Muslim private schools can again expect visits from government supervisors.
The integration and education ministries plan a special supervision tour at 25 school, in order to ascertain that the schools aren't becoming a nursery for terrorists.
Education minister Bertel Haarder says that now, with Islamic terror, there's naturally particular reason to pay attention to the school, as they know what's going on in schools in Pakistan, where things have been allowed to develop.
The supervision will show if the schools are preparing their student to live in a society with freedom and popular rule. Should that not be the case, it will lead to changes in the private school laws, according to the plans, which have been received with criticism.
Ebbe Lilliendal Jørgensen, head of the Danish private schools association, says that if the government is again giving special attention to Muslim schools, this is being done without their backing. He is dissatisfied that a few problems at several Muslim private schools might have great consequences for the rest of the private schools.

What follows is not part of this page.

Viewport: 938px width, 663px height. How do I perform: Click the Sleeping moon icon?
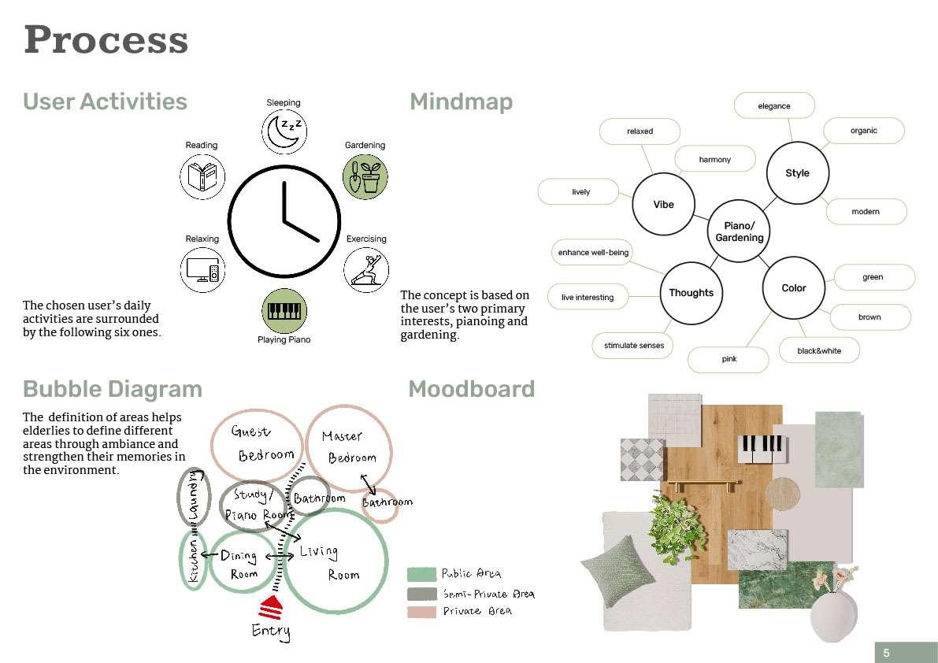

He says that it's very unfortunate that the government will put all schools in one bag, and that it's wrong to make laws for all the country's 500 private schools based on 25 who were particularly chosen out.
The education minister, however, says that the Danish Private School Association should stop seeing supervision as an attack.
Bertel Haarder asks everybody not to be so touch in this debate. Radicalization is a very serious issue, and it must be seen if something like this is going on in the schools.
The Muslim private schools had been an object of supervision in the past, but according to the Danish Private School Association, it had never been documented that any had omitted to teach their students freedom and popular rule.